Now since the door to the Marine Corps got slammed in his face something else less glamorous will soon come through a door. He has been taking a CDL class while still working a full-time job. He told me one day he didn’t want to disappoint my mother. I asked him what did he mean? He said when we got married I told your mother I would take care of y’all. So his determination right now is obvious. He gets up at zero dark thirty (ok 0500) and then out the door by 0600 in order to make it to base for work at 0700. He is working for a contractor on base. Only problem…this job there is no run for advancement. He wants to make sure that he can provide for us. We need insurance for sure but right now…nothing pre-existing is covered. I know what the law says but that isn’t the case.

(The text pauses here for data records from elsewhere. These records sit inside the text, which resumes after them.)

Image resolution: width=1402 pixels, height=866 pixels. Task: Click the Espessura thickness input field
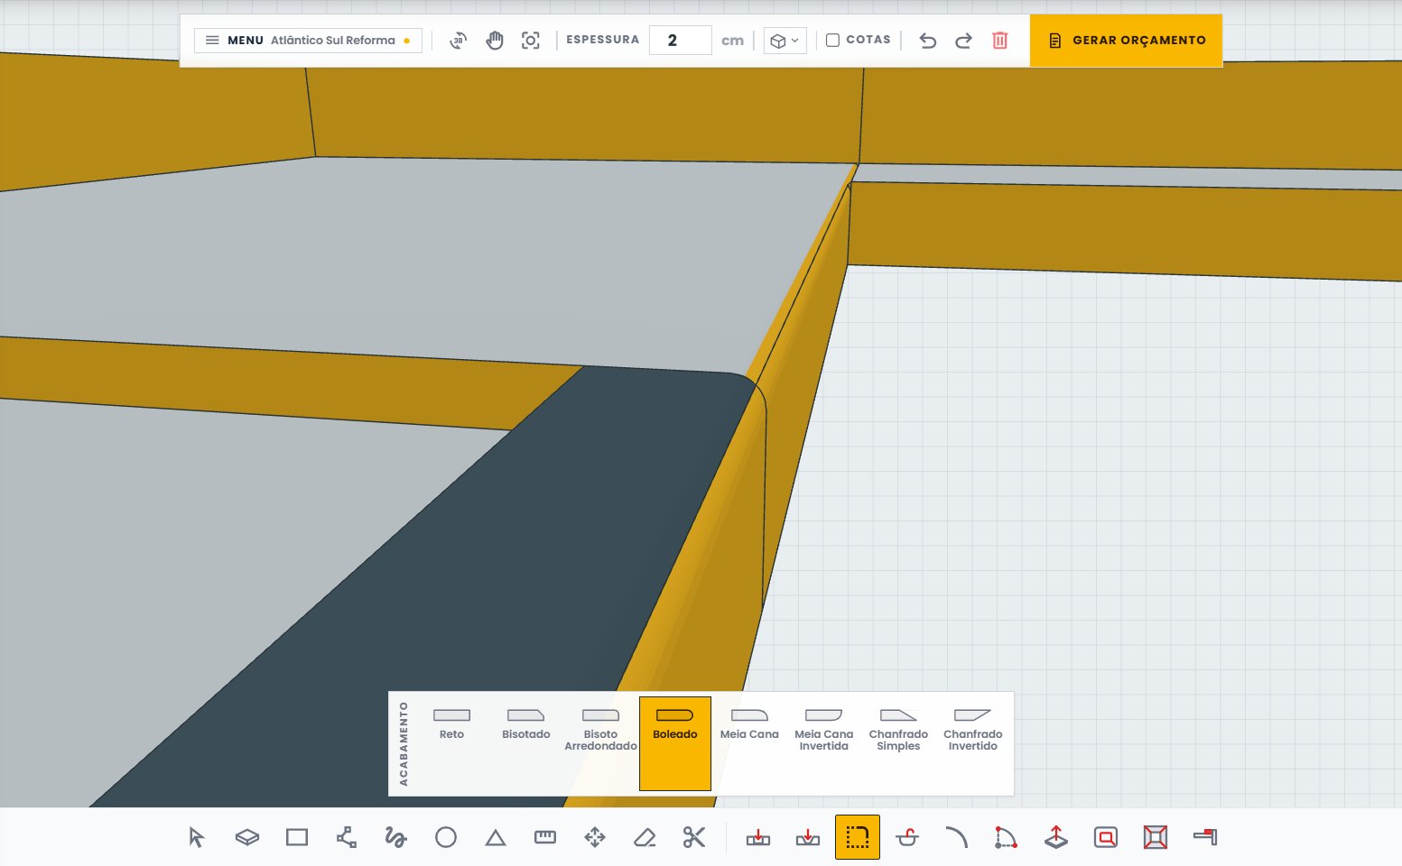click(x=680, y=41)
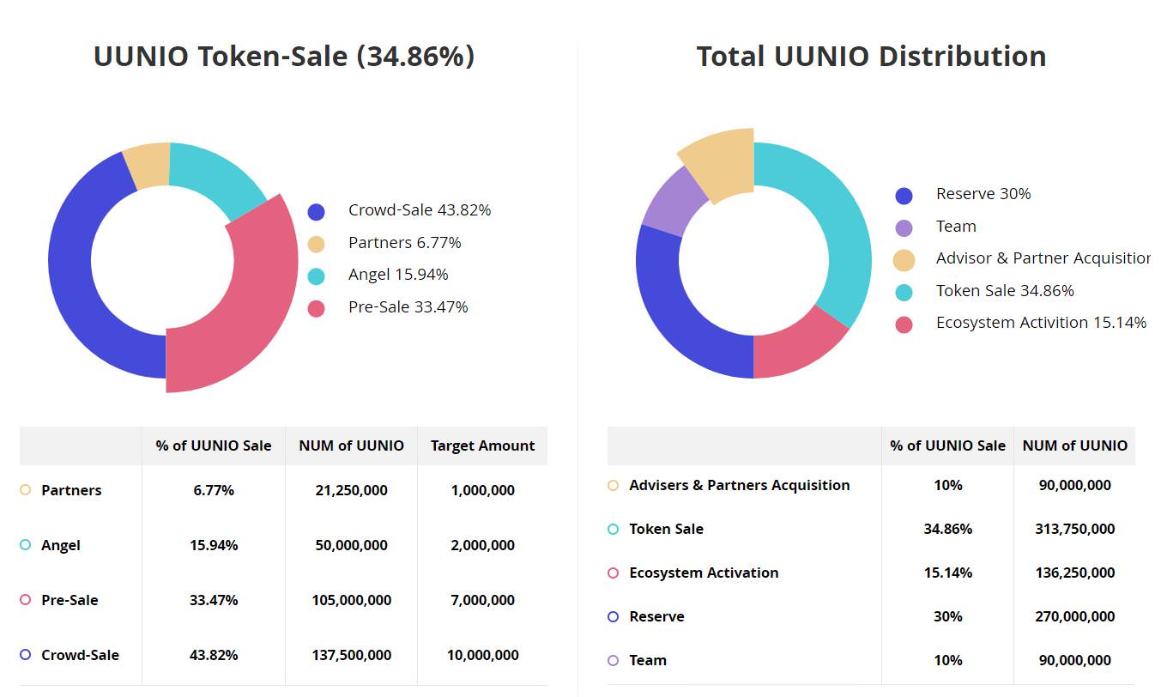Click the Ecosystem Activition legend marker
Screen dimensions: 1161x697
(904, 324)
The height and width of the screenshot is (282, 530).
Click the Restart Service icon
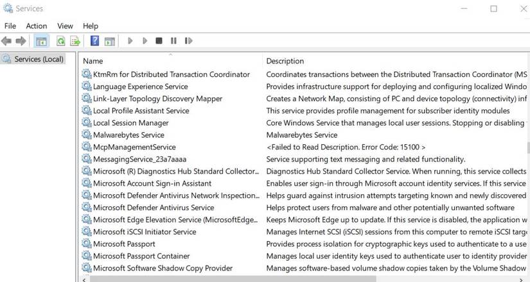(x=188, y=41)
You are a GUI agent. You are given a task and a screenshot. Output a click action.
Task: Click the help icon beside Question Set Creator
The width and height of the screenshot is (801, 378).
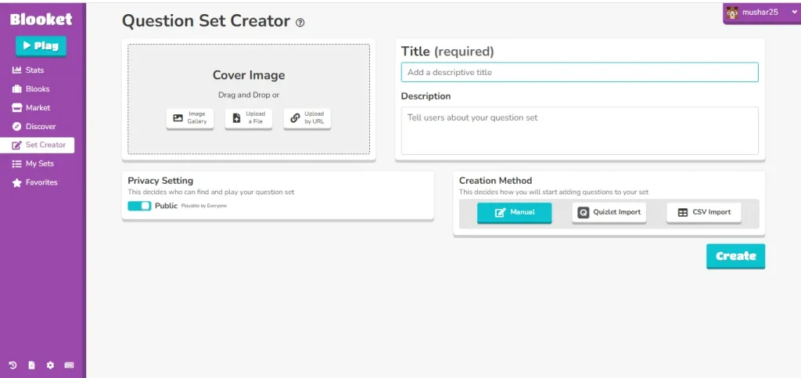(300, 23)
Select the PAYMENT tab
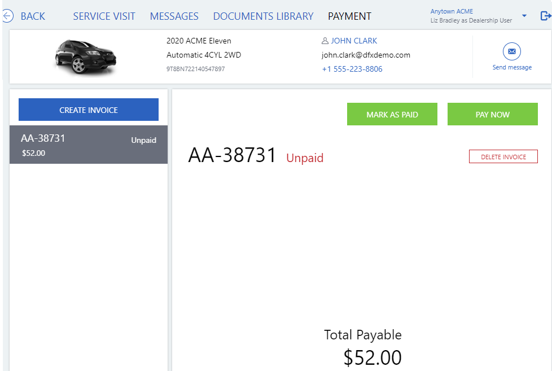This screenshot has width=552, height=371. tap(349, 16)
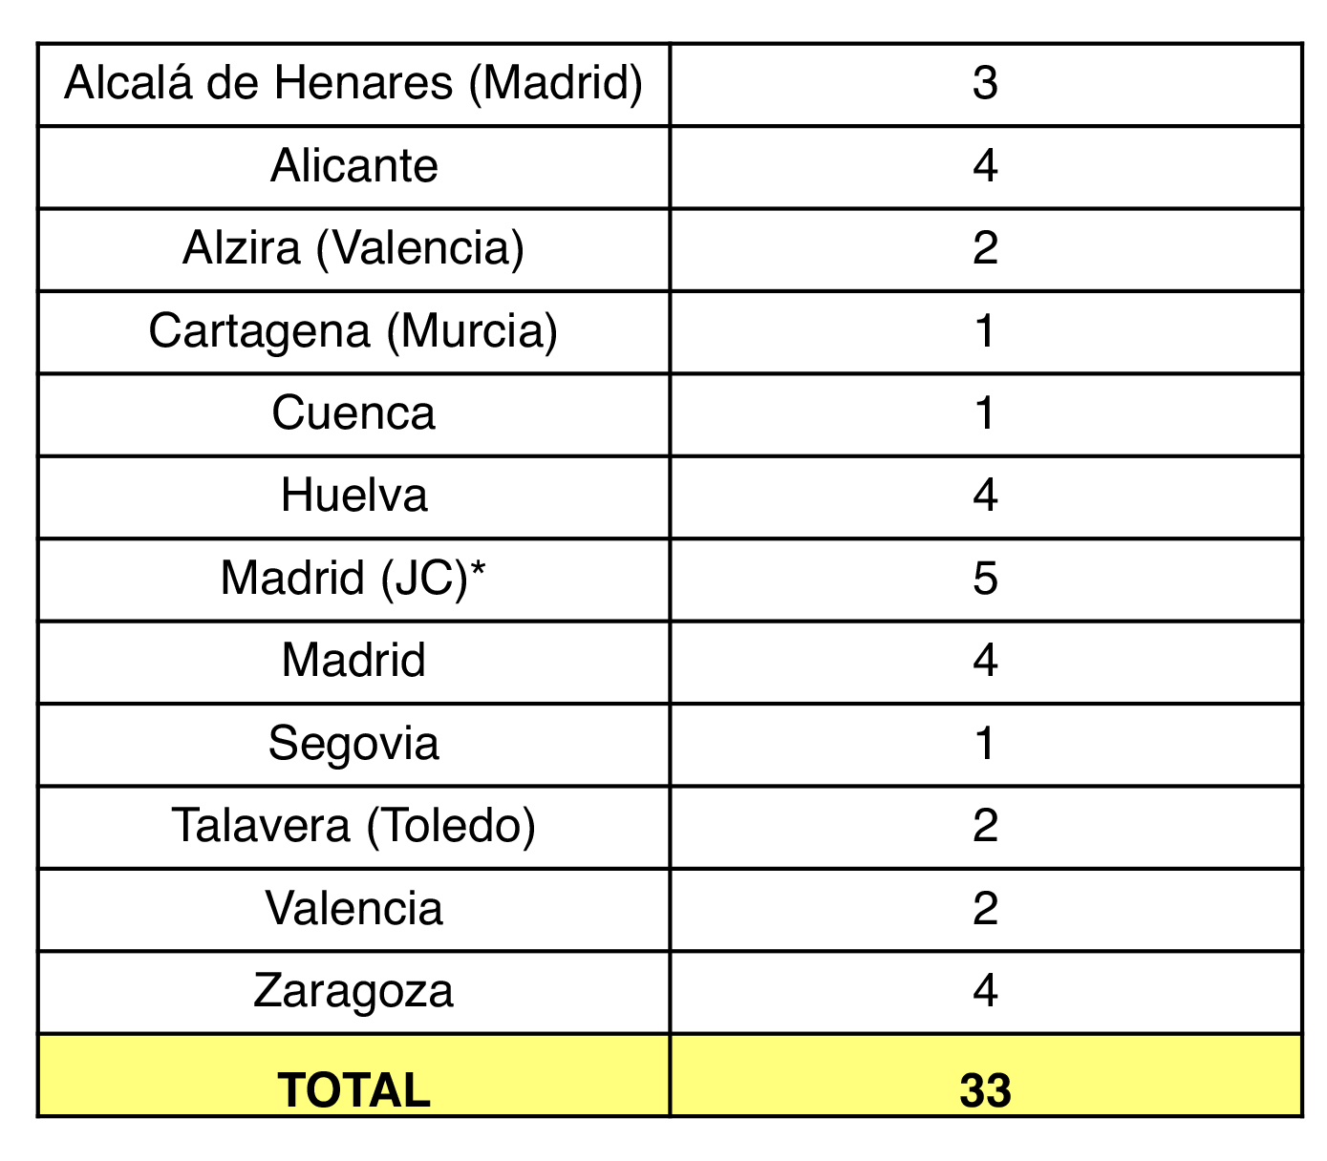The height and width of the screenshot is (1161, 1327).
Task: Click the value 5 beside Madrid (JC)*
Action: tap(986, 580)
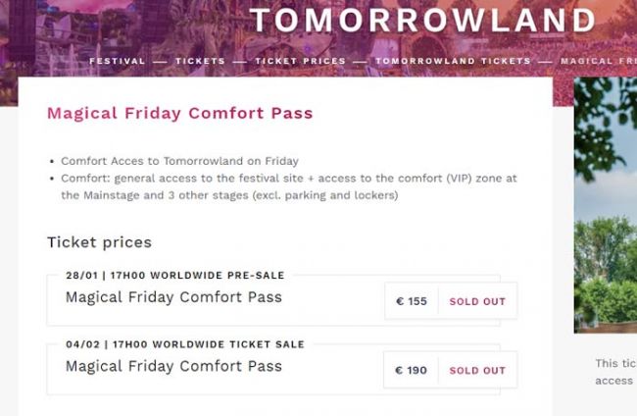Click the comfort VIP zone description text

click(x=289, y=186)

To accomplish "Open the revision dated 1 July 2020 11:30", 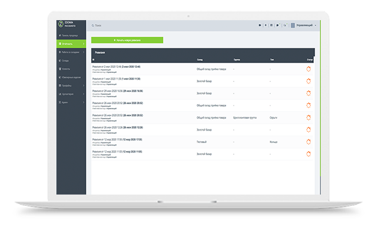I will tap(117, 78).
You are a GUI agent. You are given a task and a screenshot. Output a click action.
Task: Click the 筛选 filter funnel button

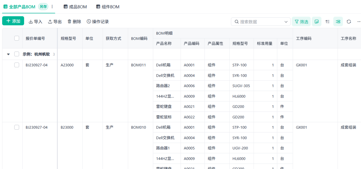(301, 22)
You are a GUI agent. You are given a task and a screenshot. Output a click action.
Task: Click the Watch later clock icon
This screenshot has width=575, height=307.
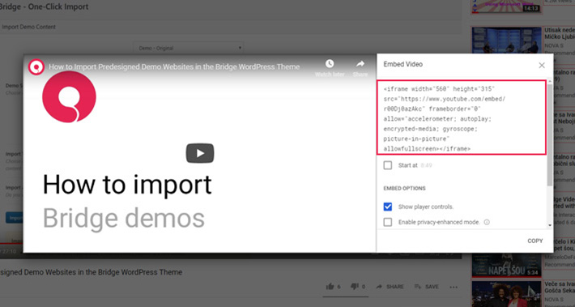tap(330, 64)
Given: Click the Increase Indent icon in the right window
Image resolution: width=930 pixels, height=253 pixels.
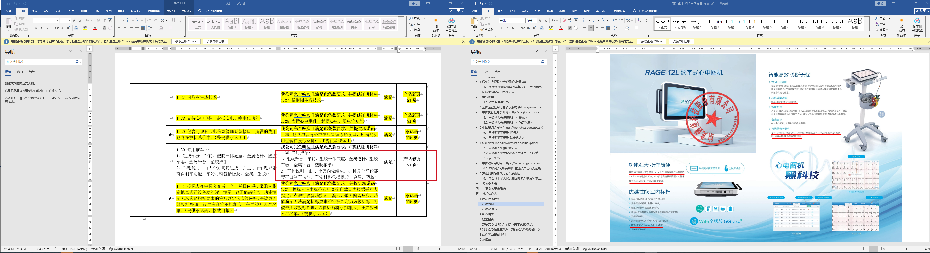Looking at the screenshot, I should click(x=621, y=21).
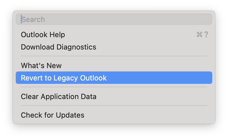The width and height of the screenshot is (228, 139).
Task: View the What's New entry
Action: click(x=114, y=66)
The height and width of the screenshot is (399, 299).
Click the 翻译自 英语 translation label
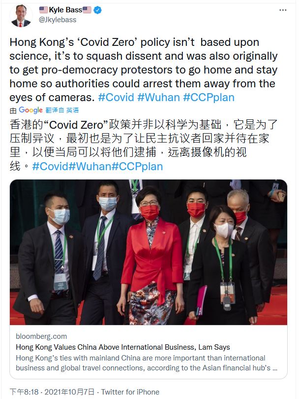point(62,110)
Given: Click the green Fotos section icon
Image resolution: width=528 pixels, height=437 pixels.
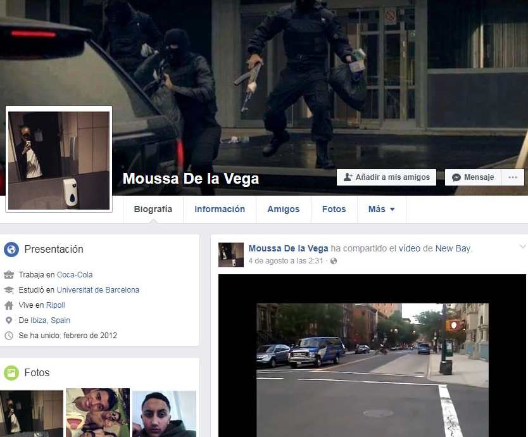Looking at the screenshot, I should tap(11, 373).
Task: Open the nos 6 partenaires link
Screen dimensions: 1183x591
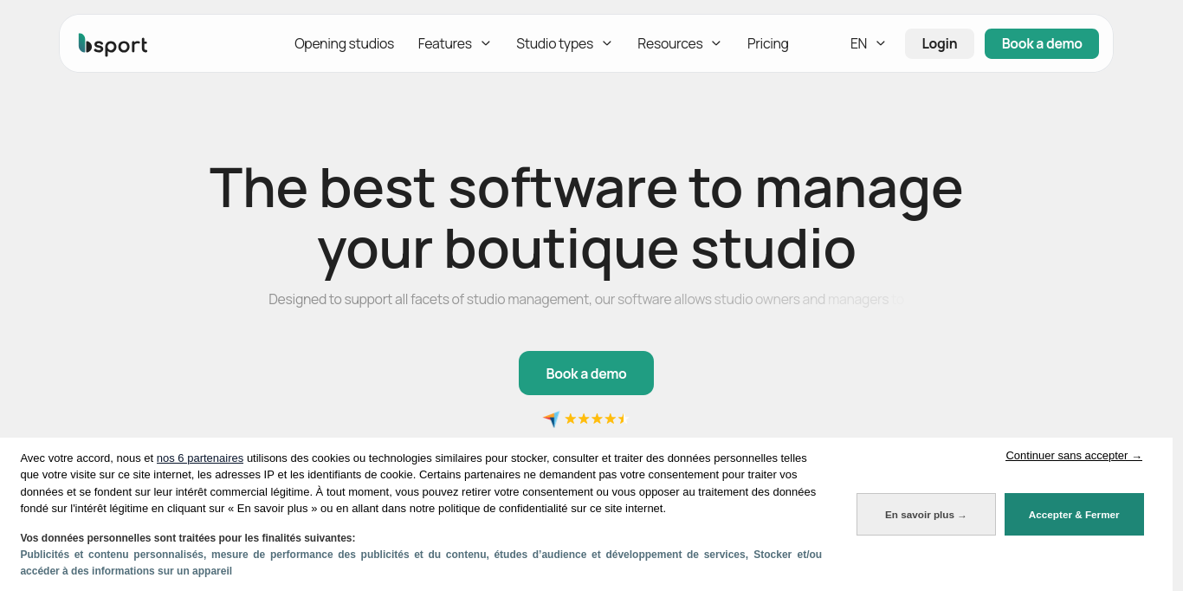Action: click(200, 458)
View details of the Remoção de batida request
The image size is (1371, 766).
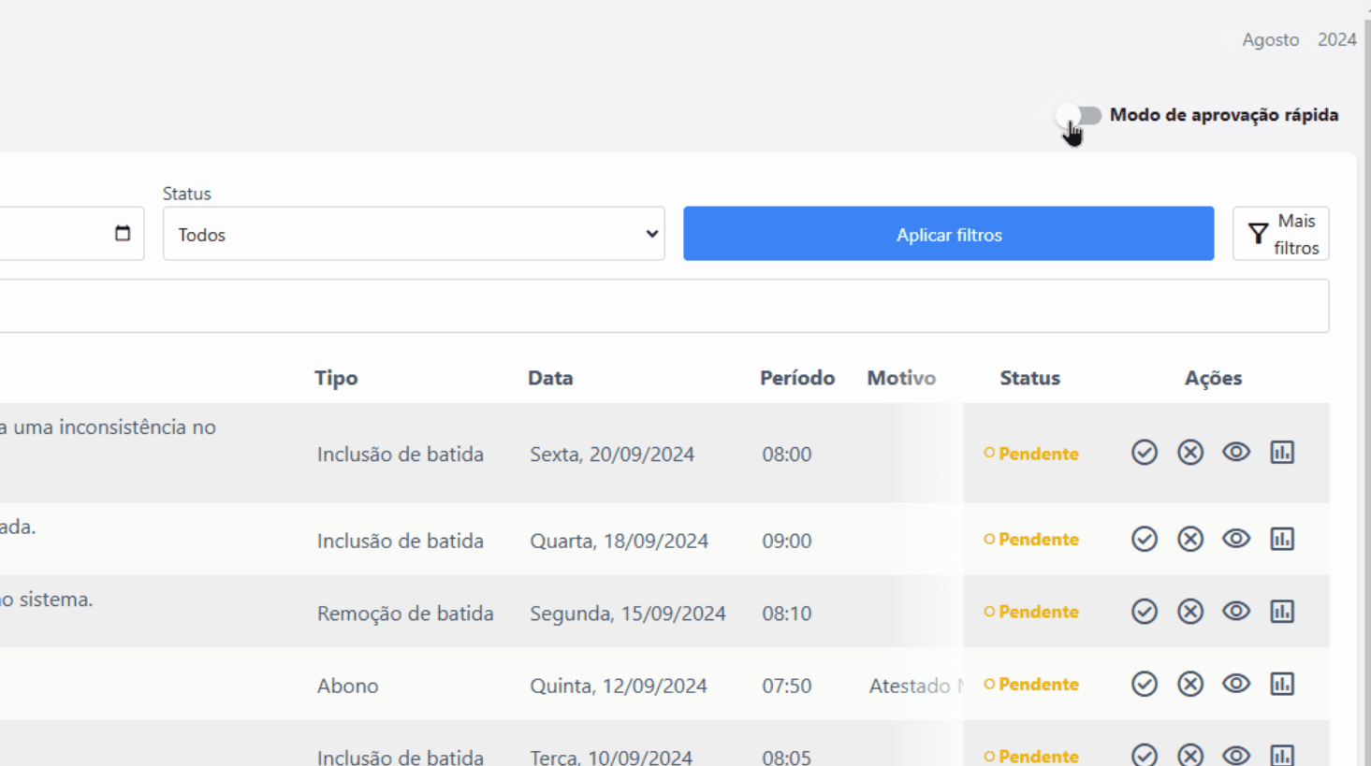click(x=1235, y=612)
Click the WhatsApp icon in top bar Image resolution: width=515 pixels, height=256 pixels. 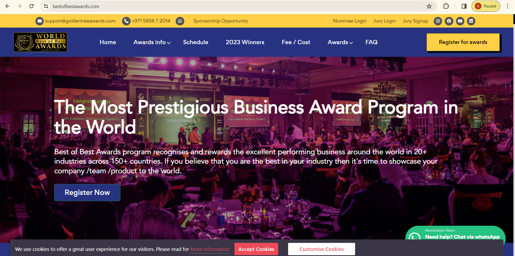(180, 21)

Between the time my husband Marine Corps career ended and the current job we went past a set number of days without insurance. So the insurance company can say not covering pre-existing conditions. We have to wait until mid July. That makes the life of diabetic with all my medical issues a pit tricky to manage. Thankfully we are covered for Dusty somewhat. As well as we do have a stack of bills from the numerous doctors and hospital but we will get it paid in time.
Now in the next few weeks our daughter graduates high school and my husband finishes his CDL class and hopefully can pass the test and get his CDL license. I am hoping that door will open up another career that he can take pride in and once that will get him where he wants to be. None will be like his idea of the Marine Corps brotherhood but his optimism is enormous for a change.